A run of entries
* * * * * * *

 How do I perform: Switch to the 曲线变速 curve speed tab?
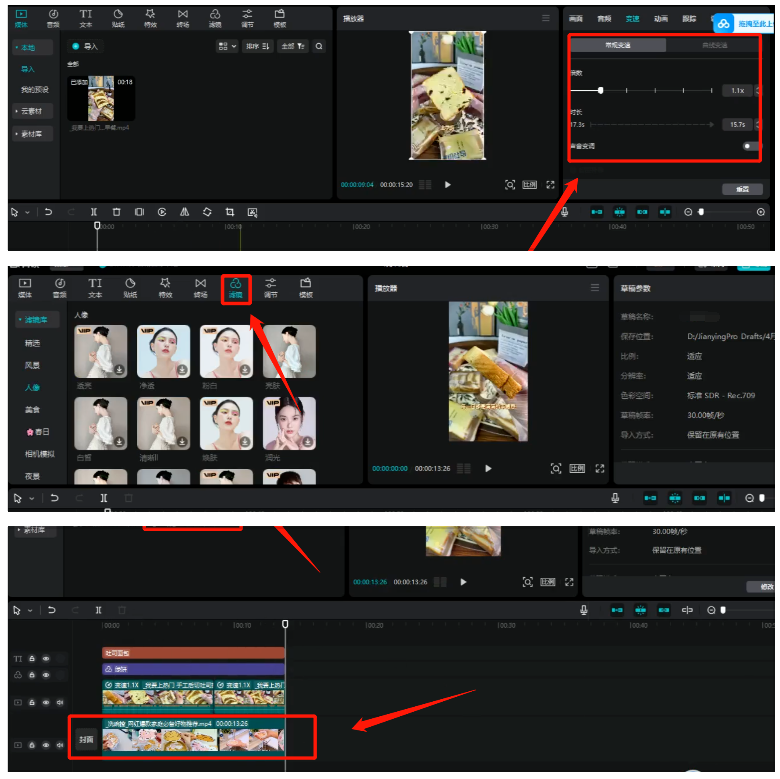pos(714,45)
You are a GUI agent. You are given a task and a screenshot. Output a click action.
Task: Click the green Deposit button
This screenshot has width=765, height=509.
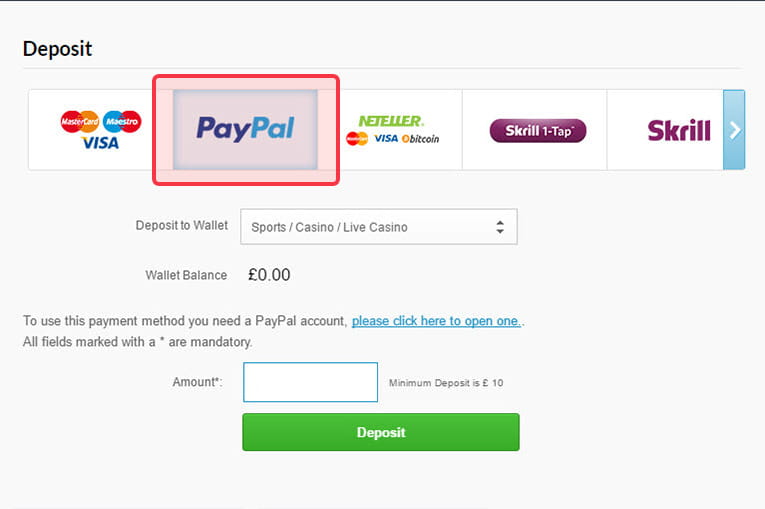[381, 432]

* * * * * * *

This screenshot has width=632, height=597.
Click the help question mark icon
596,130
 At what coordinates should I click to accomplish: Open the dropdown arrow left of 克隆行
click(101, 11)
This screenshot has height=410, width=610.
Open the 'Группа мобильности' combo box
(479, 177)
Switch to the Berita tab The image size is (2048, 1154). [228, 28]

* * * * * * *

• EXERCISE INSTRUCTIONS: Please find every line in the entries above that contains the word "width" and copy each of those lines.

• CORRECT RESULT:
This screenshot has width=765, height=509.
This screenshot has width=632, height=597.
This screenshot has height=410, width=610.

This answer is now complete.